Although several very interesting products have already been proposed within the research activities, it must be borne in mind that the transfer of the synthesis of these materials into a process of proper production with a pilot or operational scale is a time-consuming and financially demanding process.
Within the MADRAS project, conductive materials based on PEDOT are proposed for conductive electrode layers and charge transfer layer (HTL), including its hybrid combinations with inorganic materials. Successful laboratory experiments are currently being transferred to the scale of a glass pilot plant.
Within the synthesis of organic materials, there are large differences between processes suitable for small laboratory scale and the scale of a glass pilot plant, which is closer to real industrial conditions. Within the upscaling, it is necessary to keep in mind the changes of physicochemical parameters of syntheses. These are mainly the mixing conditions, the thermal annealing of the reaction mixture and the conditions for the isolation of the product.
Figure 1. Pilot plant evaporator for isolation of organic materials from organic solvents during purification and isolation process
The Center for Organic Chemistry (COC) is currently optimising synthetic processes, focusing primarily on hybrid systems where PEDOT is bound to inorganic carriers. The aim of this optimisation is the gradual conversion of synthesis from larger laboratory scales, which allow synthesis in the volume of the reaction mixture, up to 6 L to glass pilot scale, in which COC has apparatus with a volume of 15 to 100 L. The process can then be transferred to a real pilot scale equipped with stainless steel and enamelled apparatus with a volume of 600 L.
Figure 2. Glass pilot plant apparatus (100 L) for tests of synthetic procedures
The issue of product purification and recycling of used solvents is also related to the process of upscaling synthesis. For that matter, COC is equipped with standard purification procedures, including a pilot plant for column chromatography and pilot plant rotary evaporators.
The aim of the MADRAS project is to set up the entire production process, including the design of the production of starting materials in reliable printing form, intended for printing on flexible substrates. COC aims to design such a technology, which will also enable the production of new materials for the entire field of organic and large-area electronics (OLAE).
About the author
Dr.Lubomir Kubac, Executive Head of COC since 2009
- Long-term experience in the field of industrial research and design of new technologies
- Expert experience in the field of new functional modifications of conductive polymers and their fixation on solid carriers modified as dopants of conductive polymers
- Experience in the field of research project management and subsequent transfer of research results to the industrial scale
- Design of realizations of functional colorants
- More than 20 technologies implemented on an operational and pilot scale
COC is an industrial research organization that provides a wide range of services in the transfer of new innovative knowledge to the industrial sphere. As part of research projects funded within the EU, by the national government or private entities, it provides research into new materials in the field of printed and flexible electronics, photoactive materials, materials for battery construction and functional coatings. The company is fully equipped for the optimization of synthetic procedures in laboratory conditions and their subsequent verification in the conditions of glass and reguler pilot plant. At the same time, it has the necessary background for the analytical characterization of synthetic processes and the purity of the resulting products. As part of the service provided, COC is able to ensure cooperation in the transfer of technology to an industrial scale by being able to ensure low-tonnage production of products during the product marketing stage. Subsequently, a final technological regulation suitable for the operating conditions of the final industrial implementer is developed.

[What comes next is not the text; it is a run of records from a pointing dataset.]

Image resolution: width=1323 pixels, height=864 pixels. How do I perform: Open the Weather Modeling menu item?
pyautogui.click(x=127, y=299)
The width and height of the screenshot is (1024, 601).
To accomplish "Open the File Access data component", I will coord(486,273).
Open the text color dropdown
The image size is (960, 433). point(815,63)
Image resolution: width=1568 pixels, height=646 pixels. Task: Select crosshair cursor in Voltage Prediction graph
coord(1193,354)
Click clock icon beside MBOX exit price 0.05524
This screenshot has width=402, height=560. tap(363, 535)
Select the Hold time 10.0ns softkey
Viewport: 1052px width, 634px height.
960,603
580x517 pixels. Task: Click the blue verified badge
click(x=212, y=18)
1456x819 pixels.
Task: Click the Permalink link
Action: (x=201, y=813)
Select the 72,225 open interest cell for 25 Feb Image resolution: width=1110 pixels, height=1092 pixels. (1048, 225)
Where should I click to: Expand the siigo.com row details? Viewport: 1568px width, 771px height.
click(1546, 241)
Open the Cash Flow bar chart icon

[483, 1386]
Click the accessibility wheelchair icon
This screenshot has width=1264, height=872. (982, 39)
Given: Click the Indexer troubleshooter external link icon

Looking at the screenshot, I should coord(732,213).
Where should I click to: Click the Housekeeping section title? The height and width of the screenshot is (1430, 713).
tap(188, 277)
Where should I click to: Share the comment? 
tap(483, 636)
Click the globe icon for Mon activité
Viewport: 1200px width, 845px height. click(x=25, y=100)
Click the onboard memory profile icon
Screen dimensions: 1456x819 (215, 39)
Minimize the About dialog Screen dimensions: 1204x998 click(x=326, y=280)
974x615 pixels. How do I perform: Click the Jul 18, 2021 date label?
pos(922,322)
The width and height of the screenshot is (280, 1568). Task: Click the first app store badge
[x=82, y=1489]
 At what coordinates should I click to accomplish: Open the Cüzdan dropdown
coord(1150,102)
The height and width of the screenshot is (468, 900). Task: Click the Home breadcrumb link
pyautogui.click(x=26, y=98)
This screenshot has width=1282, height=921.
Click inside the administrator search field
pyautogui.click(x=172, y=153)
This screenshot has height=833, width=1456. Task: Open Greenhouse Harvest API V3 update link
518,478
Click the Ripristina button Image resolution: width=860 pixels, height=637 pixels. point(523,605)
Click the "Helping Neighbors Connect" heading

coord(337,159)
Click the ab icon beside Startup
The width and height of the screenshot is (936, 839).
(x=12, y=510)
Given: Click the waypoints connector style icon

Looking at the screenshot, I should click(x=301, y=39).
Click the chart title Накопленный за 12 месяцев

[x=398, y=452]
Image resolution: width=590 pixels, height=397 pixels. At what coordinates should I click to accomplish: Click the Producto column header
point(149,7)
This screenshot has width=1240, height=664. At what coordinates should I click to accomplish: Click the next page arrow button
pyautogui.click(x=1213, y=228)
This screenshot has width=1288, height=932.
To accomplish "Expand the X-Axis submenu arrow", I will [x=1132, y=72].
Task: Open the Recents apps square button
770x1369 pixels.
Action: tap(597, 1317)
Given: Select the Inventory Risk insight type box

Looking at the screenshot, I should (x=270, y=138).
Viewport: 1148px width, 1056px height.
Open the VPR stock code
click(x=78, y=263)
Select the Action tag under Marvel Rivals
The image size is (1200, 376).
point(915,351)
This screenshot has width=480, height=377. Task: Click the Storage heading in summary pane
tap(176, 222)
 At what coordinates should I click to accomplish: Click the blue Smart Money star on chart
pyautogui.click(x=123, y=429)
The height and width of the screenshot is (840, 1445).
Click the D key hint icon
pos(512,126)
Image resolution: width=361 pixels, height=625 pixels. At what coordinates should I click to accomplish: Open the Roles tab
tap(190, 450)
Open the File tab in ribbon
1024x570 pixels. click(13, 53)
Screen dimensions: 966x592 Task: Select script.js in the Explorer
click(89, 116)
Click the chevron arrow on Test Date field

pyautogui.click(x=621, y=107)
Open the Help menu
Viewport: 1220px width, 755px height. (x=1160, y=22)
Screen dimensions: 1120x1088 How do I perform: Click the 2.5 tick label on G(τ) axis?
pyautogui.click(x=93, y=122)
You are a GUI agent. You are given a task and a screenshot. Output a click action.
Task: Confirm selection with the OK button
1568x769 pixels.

In addition, COC is developing applications for its own materials, in particular hybrid conductive materials modified with conductive polymers and photoactive organic substances capable of generating reactive oxygen species based on organic colorants. COC has long been dedicated to the application of functional materials and the possibility of their fixation in a polymer matrix so as to prevent their migration and at the same time preserve their functional properties.